Türkiye ile ABD arasındaki ilişki, iyiden iyiye “sağırlar diyaloğuna” dönüştü.
Cumhurbaşkanı Recep Tayyip Erdoğan ile ABD Başkanı Donald Trump arasındaki telefon görüşmesinin ciddiyeti, “o ne dedi”, “hayır öyle demedi”, “ondan hiç bahsetmedi” açıklamaları arasında kayboldu gitti.
O telefon konuşması sonrasında yaşananlar, ABD’de Trump’ın Başkanlık koltuğuna oturmasıyla birlikte Beyaz Saray’ın “ciddiyetindeki” erozyonun bir parçası sadece. Sonuçta, müttefiklerine yaptırım uygulayacağını Twitter’dan açıklayan, sosyal medyadan yazdığı mesajlarla ona buna savaş ilan eden bir ABD Başkanı’ndan söz ediyoruz. Ki o Başkan’ın daha birkaç ay önce, Ankara ile Washington arasında hemen her konuda kriz yaşanırken, sadece THY’ye 11 milyar dolarlık uçak sattığı için “ülkelerimiz hiç olmadığı kadar yakın” dediğini de unutmamak gerekiyor.
Dolayısıyla Ankara’nın ABD Başkanı’nın o konuşmada ne dediğinden çok ABD bürokratik sisteminin her kelimesini üzerinde düşünerek yazdığı mesajı dikkate alması gerekiyor. (Nitekim, ABD Dışişleri Bakanlığı da yaptığı açıklamada, Beyaz Saray açıklamasının arkasında durdu)
Peki neler var o mesajda.
- Ankara’ya üstü kapalı “Menbiç uyarısı” var. TSK’nın Amerikan askerleri ile karşı karşıya gelmemesi uyarısı.
- Afrin operasyonu konusunda, operasyonu “sınırlayın” ve “sivil halka dikkat edin” uyarısı var. Ki Ankara’nın Zeytin Dalı Harekatı konusunda önümüzdeki dönemde dünya kamuoyunda en çok başını ağrıtacak konu buymuş gibi görünüyor.
- OHAL uyarısı var. Özellikle halen hapiste olan Amerikan vatandaşları konusunda Washington’da hakim olan rahatsızlık, apaçık koyulmuş Beyaz Saray açıklamasına...

######

◆ **Alıştırmalar**:
#1 Türkiye-ABD ilişkileri yazısına göre Trump, THY'ye kaç milyar dolarlık uçak sattığı için “ülkelerimiz hiç olmadığı kadar yakın” demiştir?
#2 Türkiye-ABD ilişkileri yazısını kaldığı yerden sürdürün.

◆ **Veri Satırları**:
######

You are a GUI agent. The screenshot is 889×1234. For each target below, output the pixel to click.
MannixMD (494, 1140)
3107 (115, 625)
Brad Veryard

######

◆ **Cevap Anahtarı**:
#1 11 milyar dolarlık.

#2
- Ve en önemlisi Ankara’dan gelen ABD karşıtı, giderek de sertleşen söylemlere karşı duyulan rahatsızlık var.
İşte Ankara’nın tüm bu mesajları “ciddiyetle” ele alması, bundan sonra izleyeceği politikayı da ona göre belirlemesi gerekiyor.

Özgür Suriye Ordusu’nun Washington’da ne işi var?


Beyaz Saray’dan ayrı, Dışişleri Bakanlığı’ndan ayrı, Pentagon’dan ayrı tonda gelen mesajlar Washington’daki “ciddiyet eksikliğini” gösteriyor.
Ancak benzer bir durum Ankara’da da yaşanmıyor mu?
AKP hükümetinin, şimdi Mehmetçik’in canını ortaya koyarak savaştığı PYD-YPG’nin başındaki isim Salih Müslim’i sadece birkaç yıl önce Ankara’da VIP konuk olarak ağırladığını bir tarafa koyalım. (Salih Müslim de kandırmış demek her zaman mümkün nasıl olsa).
AKP’nin, Suriye’nin kuzeyindeki terör yapılanmalarının yerle bir edilmesinden bahsederken, Afrin’i, Menbiç’i doğrudan hedef alıp, PYD-YPG’nin asıl “devlet” haline geldiği Kobani ve Cezire’den hiç bahsetmemesi ne anlama geliyor olabilir? Asıl Amerikan üsleri, ABD’nin YPG’lileri eğitip kuracağını açıkladığı asıl “sınır ordusu” Kobani’de değil mi?
Ve en çok kafa karıştıranı; TSK’nın Zeytin Dalı Harekatı’ndaki en büyük müttefiki olan Özgür Suriye Ordusu’nun yurtdışı temasları.
ÖSO yetkilileri, Zeytin Dalı Harekatı’ndan yaklaşık 10 gün önce Washington’daydı. Beyaz Saray’la da, Dışişleri Bakanlığı’yla da, hatta PYD-YPG’nin en büyük destekçisi olan ABD Savunma Bakanlığı-Pentagon’la da temaslarda bulundular. Tam da Cumhurbaşkanı Recep Tayyip Erdoğan, Zeytin Dalı Harekatı’nın ilk işaretlerini verir, ABD’ye “teröre destek vermeyin” diye açık açık yüklenirken, TSK’nın en büyük müttefiki ÖSO’cuların Washington’da kapalı kapılar ardında görüşmeler yapması dünya kamuoyuna Ankara açısından “ciddiyet eksikliği” görüntüsü vermiyor mu?
Mehmetçik, Afrin’de görevini fazlasıyla yapıyor. Canını ortaya koyup savaşıyor.
Ancak Ankara, hâlâ işin ciddiyetini farketmiş gibi görünmüyor. “Fetih Sureleri” okunup, yandaş basının “Fetih” çığlıkları altında -Afrin’den ‘güney Türkiye’ diye bahseden biri bile var-, Türkiye en çok ihtiyacı olan şeyi unutuyor.
Türkiye, Kuzey Kore değil. Dolayısıyla en haklı olduğunuz konuda bile uluslararası alanda destek aramanız, almanız gerekiyor.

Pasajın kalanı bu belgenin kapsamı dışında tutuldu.